Supplied passage
Murri is a demonym for Aboriginal Australians of modern-day Queensland and north-western New South Wales. For some people and organisations, the use of Indigenous language regional terms is an expression of pride in their heritage. The term includes many ethno-linguistic groups within the area, such as the Kamilaroi (Gamilaraay) and Yuggera (Jagera) peoples.

Many Murri people play rugby league, and the annual Murri Rugby League Carnival is a big event in the sporting calendar.

History 
Many Murri were forcibly removed from their land, and placed on missions and Aboriginal reserves with other tribes with whom their relations may not have been friendly. From 1900 until 1972, a substantial number of Murri children became part of the Stolen Generations.

Along with all Australian Aboriginal people they were given suffrage in 1962 for federal elections, along with free access to Musgrave Park. They now own and operate the Murri radio network.

[Stored data entries]
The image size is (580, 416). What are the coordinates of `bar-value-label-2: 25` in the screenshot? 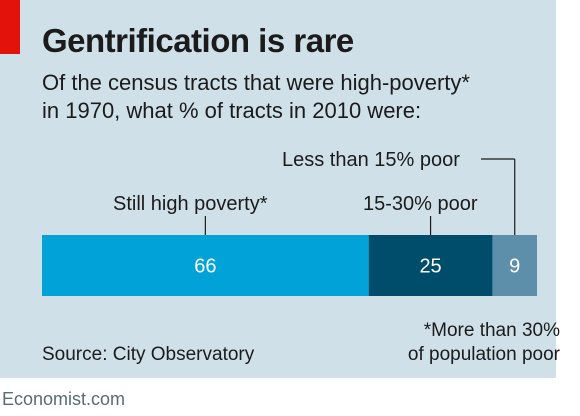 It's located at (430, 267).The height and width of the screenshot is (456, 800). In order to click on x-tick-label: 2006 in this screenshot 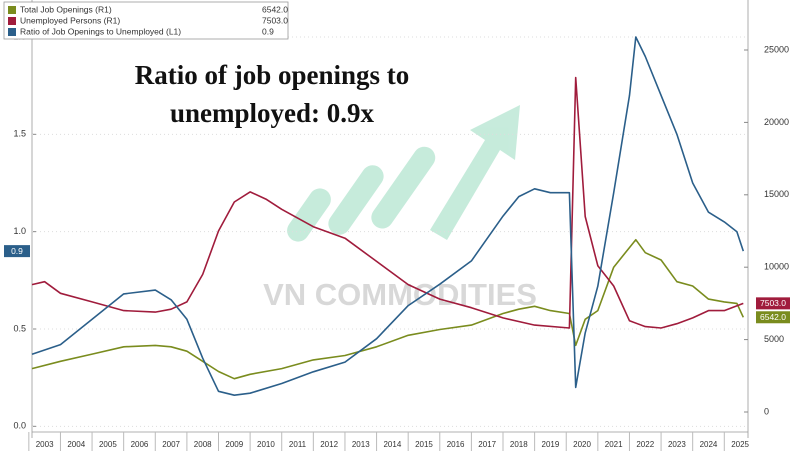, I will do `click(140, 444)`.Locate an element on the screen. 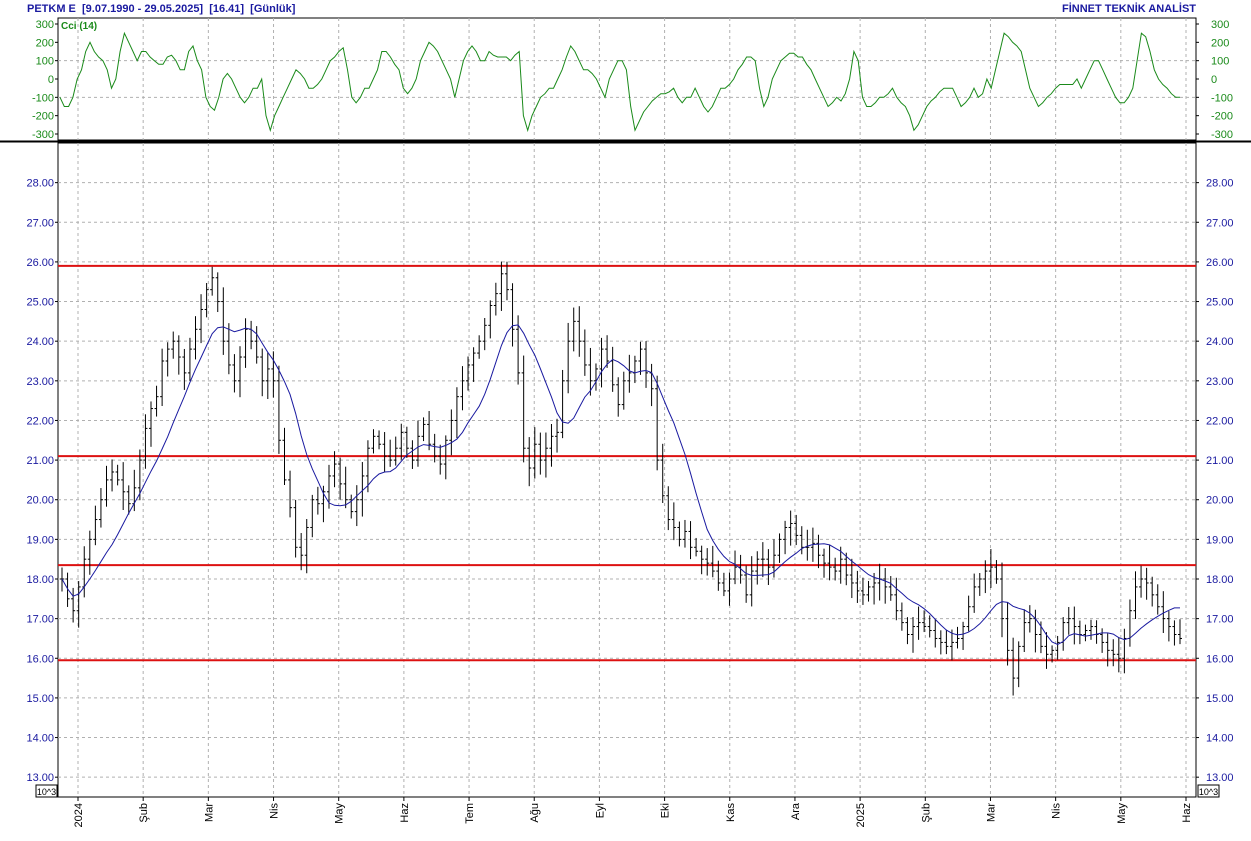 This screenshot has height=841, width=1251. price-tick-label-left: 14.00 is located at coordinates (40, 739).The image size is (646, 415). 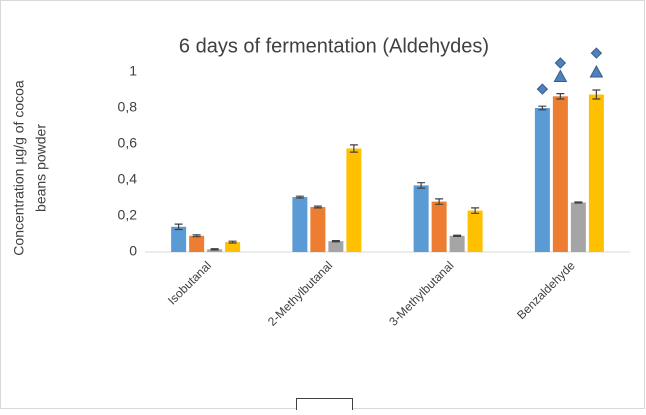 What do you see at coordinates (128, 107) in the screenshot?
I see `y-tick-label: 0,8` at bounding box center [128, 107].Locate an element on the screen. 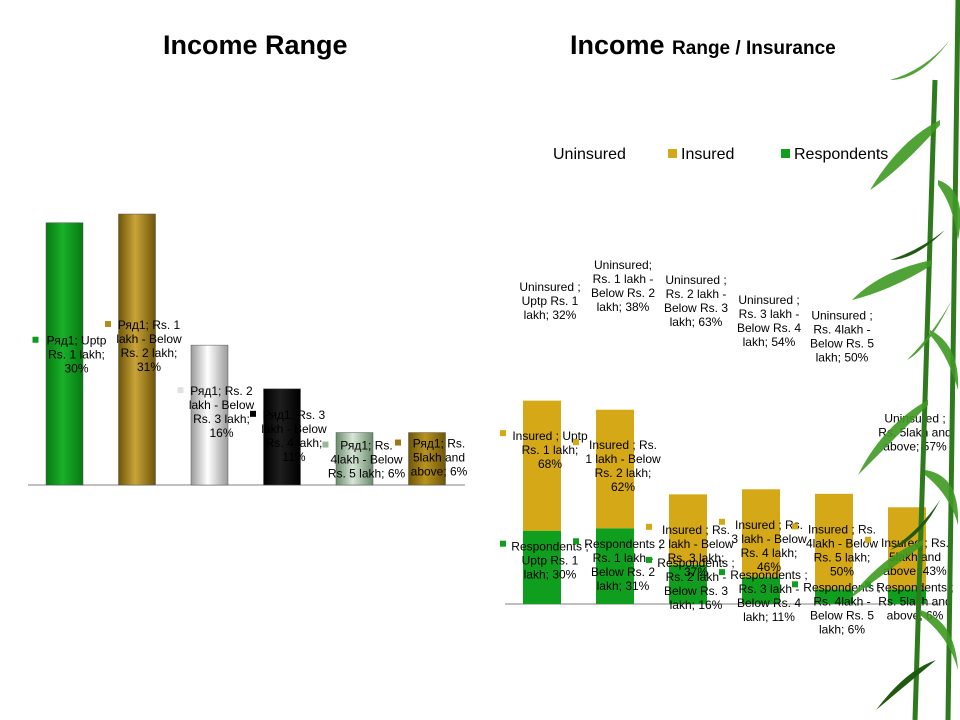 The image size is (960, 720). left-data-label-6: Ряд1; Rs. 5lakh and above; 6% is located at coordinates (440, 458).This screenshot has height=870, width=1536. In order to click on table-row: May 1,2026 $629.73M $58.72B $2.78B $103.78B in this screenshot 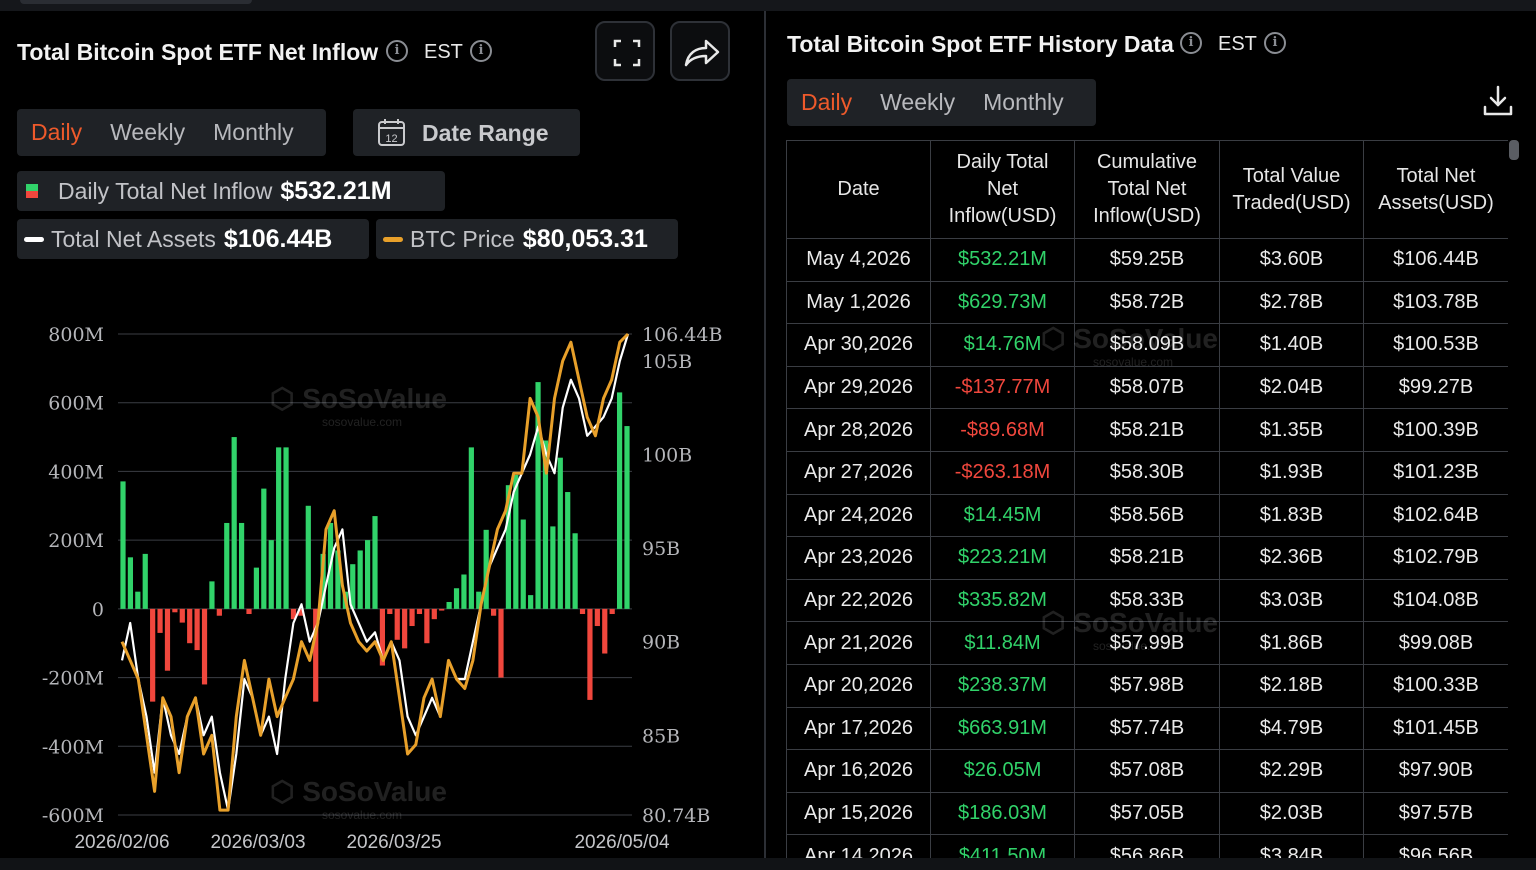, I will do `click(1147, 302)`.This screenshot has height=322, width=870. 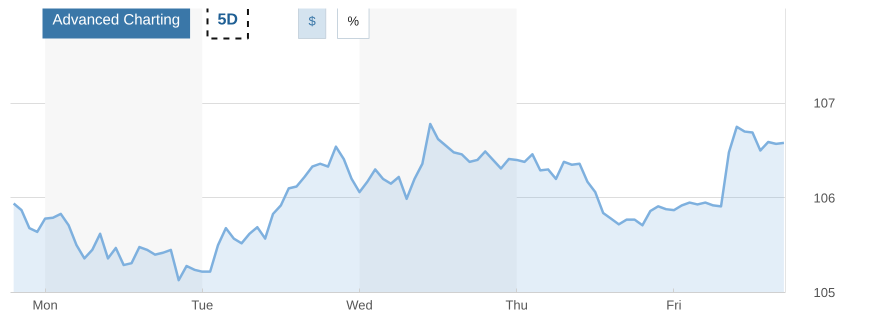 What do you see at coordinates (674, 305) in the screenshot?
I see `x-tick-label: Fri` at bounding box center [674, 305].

Explore the material
1. Answer these questions from the passage on the Murri people:
(a) Which two peoples are given as examples of groups the term includes?
(b) During what span of years did a substantial number of Murri children become part of the Stolen Generations?
(c) What do the Murri now own and operate?
2. Pick up the passage on the Murri people after its last sentence and continue writing it.
These rows have no connection to the passage on the Murri people.

Expected results
1.
(a) The Kamilaroi (Gamilaraay) and Yuggera (Jagera) peoples.
(b) From 1900 until 1972.
(c) The Murri radio network.

2.
Ethno-linguistic groups
Many of the Murri peoples spoke languages of the Mari family, which was named after the Murri people, but ethnicity and language classifications do not correspond completely. Specific ethno-linguistic groups include:

 Butchulla (Batjala)
 Baruŋgam
 Bayali
 Birri Gubba (Birigaba, Biria)
 Bundjalung
 (see also Yugambeh-Bandjalangic peoples)
 Darumbal
 Djabugay
 Dyirbal (Jirrbal)
 Gangulu
 Goreng Goreng
 Gubbi Gubbi
 Guwinmal (Koinjmal)
 Jandai
 Kamilaroi (Gamilaraay)
 Mamu
 Turrbul
 Wakka Wakka
 Wangaibon
 Weilwan (Wayilwan)
 Wik peoples such as the Wik Munkin
 Yuggera (Jagera)

Murri Courts

Murri Courts,  a type of specialist community court for sentencing Aboriginal and Torres Strait Islander people in Queensland, were established in August 2002. After being closed down by the government in September 2012 as a cost-cutting exercise, they were reopened in April 2016 under the new Palaszczuk government. in April 2016.

Sport
Since 2011, the annual Murri Rugby League Carnival has been held with the support of the Arthur Beetson Foundation and the Deadly Choices organisation. Through the four-day Carnival, players are selected to represent the Queensland Murri Rugby League team to participate against touring teams in Australia or other countries.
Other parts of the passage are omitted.